**Aim of the task**
Revise everything from the start of the records down to the line containing "Looking at the" by replacing "coordinate pair" with "point", keeping all else the same, and give back only those lines.
________________
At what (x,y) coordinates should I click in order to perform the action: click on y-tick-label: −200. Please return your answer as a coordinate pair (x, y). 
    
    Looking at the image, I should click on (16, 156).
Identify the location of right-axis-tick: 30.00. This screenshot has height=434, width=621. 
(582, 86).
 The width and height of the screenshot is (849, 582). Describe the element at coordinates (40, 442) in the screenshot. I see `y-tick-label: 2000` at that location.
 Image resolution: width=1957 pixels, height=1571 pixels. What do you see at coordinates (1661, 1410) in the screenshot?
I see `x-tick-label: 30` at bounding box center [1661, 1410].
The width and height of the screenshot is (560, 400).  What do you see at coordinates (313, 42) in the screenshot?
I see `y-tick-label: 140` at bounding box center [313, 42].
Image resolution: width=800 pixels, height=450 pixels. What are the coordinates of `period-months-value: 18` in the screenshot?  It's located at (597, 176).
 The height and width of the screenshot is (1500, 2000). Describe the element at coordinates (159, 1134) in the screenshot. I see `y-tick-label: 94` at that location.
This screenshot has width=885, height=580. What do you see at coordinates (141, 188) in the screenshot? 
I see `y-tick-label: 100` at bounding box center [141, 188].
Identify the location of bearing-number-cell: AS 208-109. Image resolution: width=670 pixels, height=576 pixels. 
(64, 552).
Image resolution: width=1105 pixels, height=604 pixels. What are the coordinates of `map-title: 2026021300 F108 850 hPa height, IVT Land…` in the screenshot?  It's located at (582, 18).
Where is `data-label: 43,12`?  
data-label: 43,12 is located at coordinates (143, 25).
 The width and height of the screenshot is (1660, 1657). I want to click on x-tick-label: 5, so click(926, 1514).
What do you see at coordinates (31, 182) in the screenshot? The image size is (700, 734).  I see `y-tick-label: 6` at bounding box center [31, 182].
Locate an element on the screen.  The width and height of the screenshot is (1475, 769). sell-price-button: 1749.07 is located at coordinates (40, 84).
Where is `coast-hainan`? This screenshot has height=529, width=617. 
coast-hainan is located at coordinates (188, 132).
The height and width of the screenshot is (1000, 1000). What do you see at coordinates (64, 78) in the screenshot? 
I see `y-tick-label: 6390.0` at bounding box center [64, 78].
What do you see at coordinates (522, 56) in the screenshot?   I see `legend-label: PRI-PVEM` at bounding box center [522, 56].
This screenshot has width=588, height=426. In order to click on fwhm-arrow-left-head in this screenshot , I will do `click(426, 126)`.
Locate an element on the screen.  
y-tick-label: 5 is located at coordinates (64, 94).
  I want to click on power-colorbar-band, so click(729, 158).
________________
**Result**
At what (x,y) coordinates should I click in order to perform the action: click on y-tick-label: −200. Please return your answer as a point (x, y). 
    
    Looking at the image, I should click on (16, 156).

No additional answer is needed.